The precise origins of the Baltimore peach cake may remain fuzzy, but the summer dessert confection is a perennial favorite.
The Sun has contained references to the sheet of baked raised dough with fresh peach quarters for more than a century.
In 1905, a West Baltimore baker, Joseph Schleifer, was sued by his sister-in-law, Agnes, over a peach cake. She alleged that when she placed three nickels on his counter for a 15-cent peach cake, one of the coins fell to the floor, and he became angry and wouldn't let her have the cake.

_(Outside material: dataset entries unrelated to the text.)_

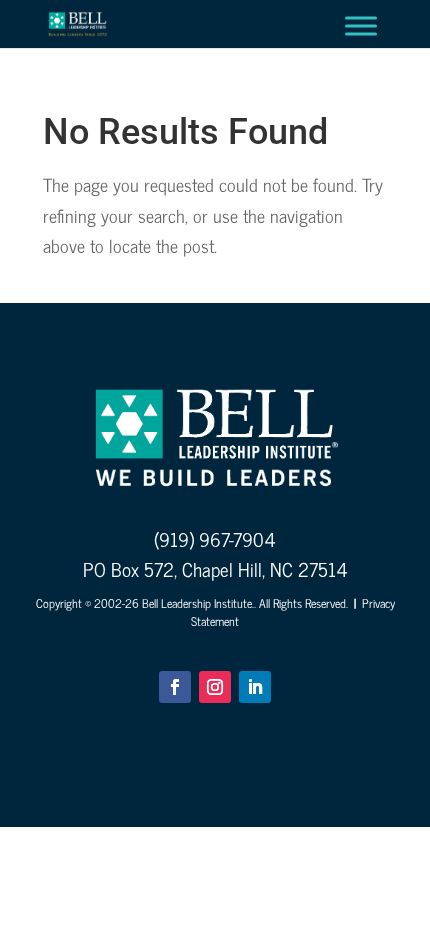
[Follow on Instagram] (215, 687)
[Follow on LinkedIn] (255, 687)
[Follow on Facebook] (175, 687)
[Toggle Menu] (361, 25)
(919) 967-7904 (215, 538)
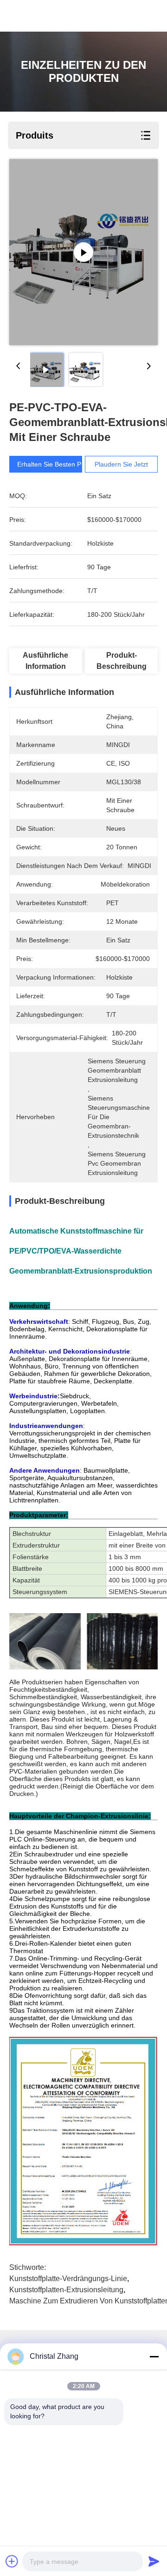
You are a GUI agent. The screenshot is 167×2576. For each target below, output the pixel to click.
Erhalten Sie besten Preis (54, 464)
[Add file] (12, 2561)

She refused to leave the store without the peach cake. In her court statement, she charged that the baker called her a "vile name" and grabbed her on the shoulder. The baker, who claimed his sister-in-law called him a "Dutchman," won the suit. He was defended by Morris A. Soper, later a federal judge.
In 1906, The Sun's resident versifier, Folger McKinsey, described the dessert this way: "This light, sweet loaf, with richly fruited top, And crystaled sugar, and the butterdrops, The laurel wreath of glory it may take — Hail once again! Come right on in, Peach Cake!"
McKinsey, in 1910, restated his enthusiasm in "The Peerless Peach Cake" — "The union of the nectral bliss, Of peach with spice and sweet, Of morning in a dewy world — Just think of it — and eat! Ambrosial feasts were no doubt fine. Arcadian dreams unique — But when you want both food and wine, Just let the peach cake speak!"